I believe the project charter is an excellent tool to overcome personal adversity, even cultural gaps. Many organizations have recognized that project management is a key competency that is needed to help meet the business strategy. Let’s consider at some examples of how the project charter can help bridge cultural gaps.
Project Selection and Chartering
The project charter when applied according to the PMBOK Guide is an important document to any project as it is your badge to start a project and use company resources. However, majority of the organizations do not recognize this and value its importance. This may be due to the culture and structure of the society.
Let us take a look at the Middle East. Many countries in this region are still monarchies, where kings, amirs or sheikhs rule. These nobles often engage in businesses and other commercial activities. Due to their wealth, these men or their families become majority share holders of many companies.
One of the major products of the Middle East is oil. Oil generates a lot of revenue thereby requiring the availability of a sophisticated banking system. Financial institutions such as banks are always lucrative business. In the Middle East, banks are competing for the bulk of the market. This leads to various I.T. and business projects. Almost all of these projects are initiated without the use of proper project management methodologies or processes. One important element which is never present in any of the projects is the project charter. Due to the absence of the charter, projects either fail or abandoned without any accountability.
Ad Hoc Project Management Methods
Several banks in the region run projects using ad hoc methods. Bank A uses the strong arm method. The chairman goes down and talks directly to the project team, which is composed of business and technology people. He simply tells them that he does not want any changes made for any of the other stakeholders. He simply wants the project completed on time and on budget. Any existing business process should change based on the capability of the product/ software. The existence of a formal chartering process could have prevented the chairman from using arm-twisting techniques thereby resulting to a more relaxed project.
Bank B on the other hand, is being micro-managed by the majority shareholder who belongs to the royal family. He initiates projects without business cases, without approval of the business units affected, and even without the approval of the CEO or the chairman of the board. He goes down to the grass root level and gives instructions to anyone and everyone. In many cases, the projects will continue for more than two years. After two years, the vendor will miss deadlines due to the continuously changing scope of the project. Eventually, he will terminate the project due to the failure of the current vendor to implement on his target dates and start with another vendor on the same project. If there was a project charter, the scope could have been better defined and the project completed in one cycle with minimum waste of resources. Additionally, the business units will be bound to cooperate because they would have own some of the activities stated in the charter.

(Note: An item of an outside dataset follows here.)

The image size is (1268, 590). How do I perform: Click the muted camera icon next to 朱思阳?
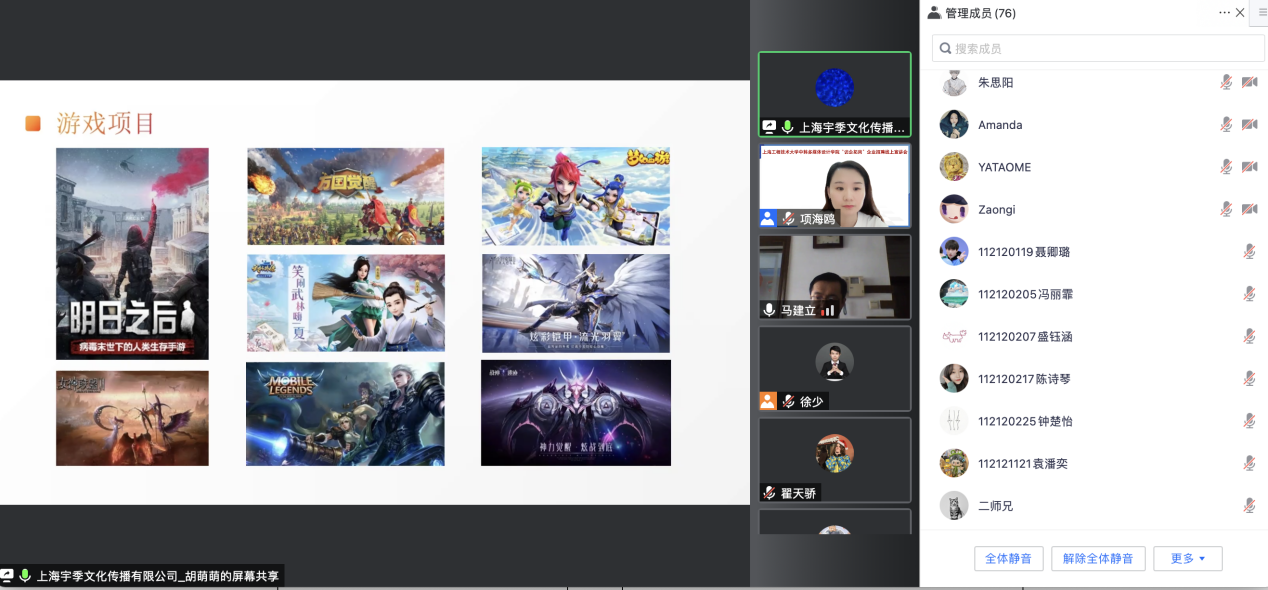pyautogui.click(x=1249, y=83)
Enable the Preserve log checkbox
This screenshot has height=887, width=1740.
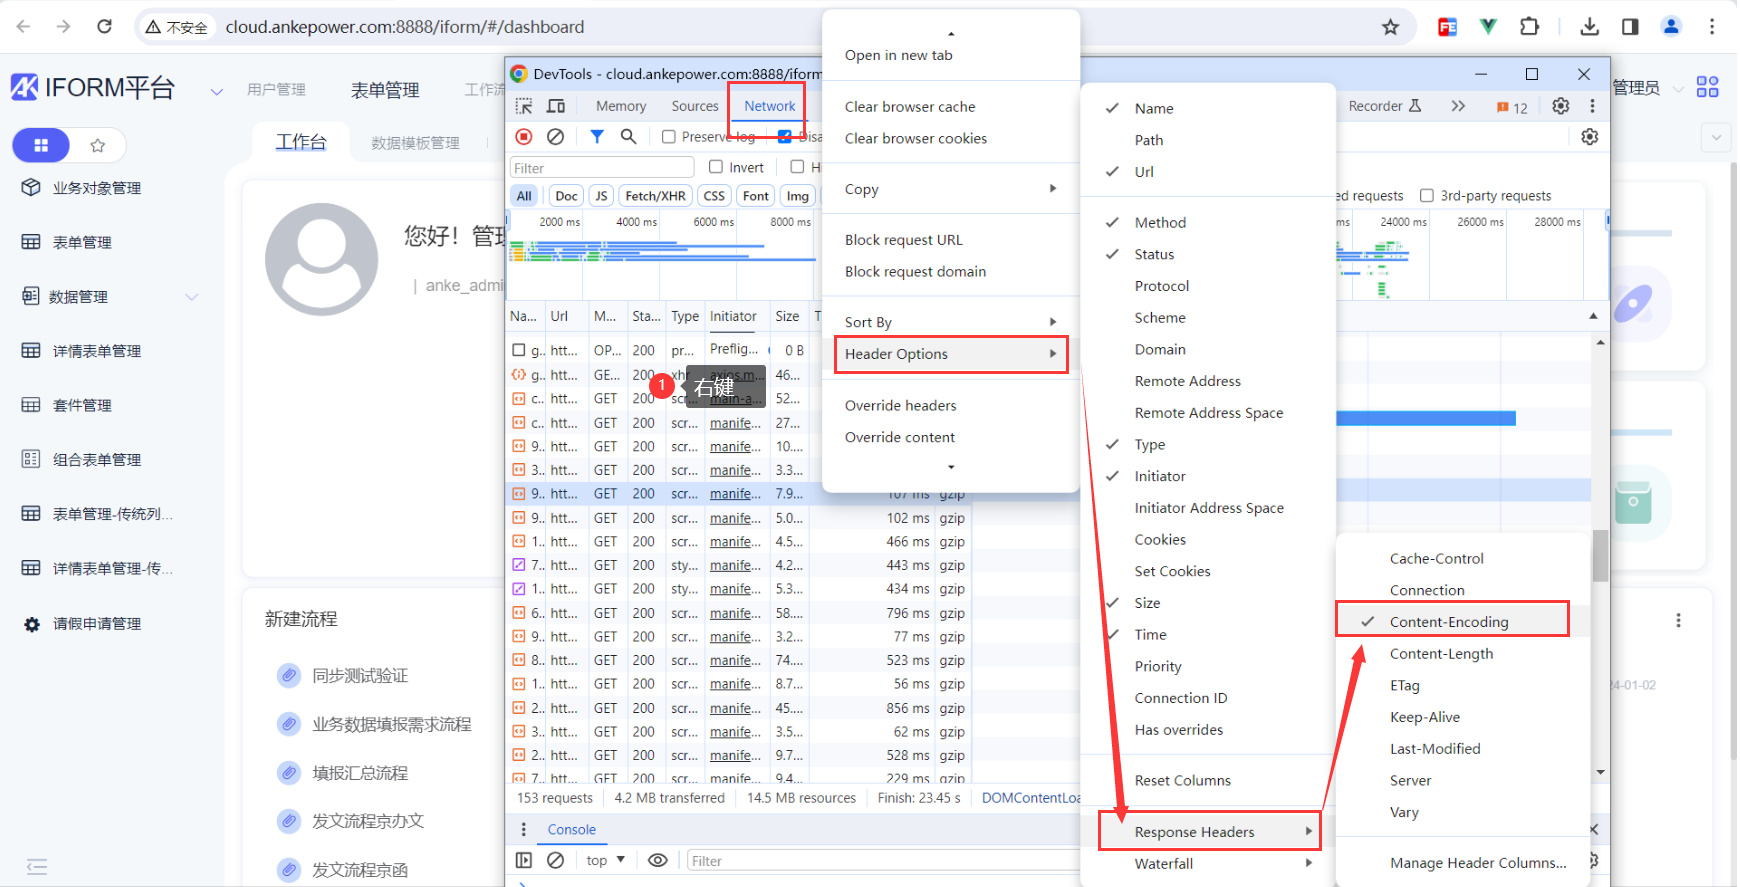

Bank C is more structured. The projects are backed by the CEO. However, the business units are being muscled into supporting the project which is spearheaded by the CEO’s protégé who happens to be the CIO. This is a politically charged environment. The business units are forced to support the effort. However, these same business units refuse to own or have accountability on any of the project activities. Bank C hired a systems integrator (SI) in an attempt to mitigate possible set backs in the projects and to help its PMO manage the projects, gather requirements, and implement a new banking system. This situation stemmed from the fact that the business units refused to support the program office established by the CIO to manage and run the projects.
The SI however, is perceived to be of no value by the internal staffs of bank C; both business and technical. The leadership of bank C thinks that by having the SI they will have less resistance from the bank on this change and hopefully have some security buffer for failure. This approach however, is not solid because the process (project lifecycle) was not bought by the internal staffs in the first place. The value of a PMO and project management was not seen in this case. If there was a project charter, Bank C could have saved millions of dollars in this project as the need for a SI would become very limited; unlike the current scenario where the SI duplicated the PMO structure of the client. Internal staff could have been bound by their commitment stated in the charter. The project scope could have also been addressed properly through the charter and lastly, the PM can focus on getting the project to complete successfully rather than getting busy on the negative politics of the environment.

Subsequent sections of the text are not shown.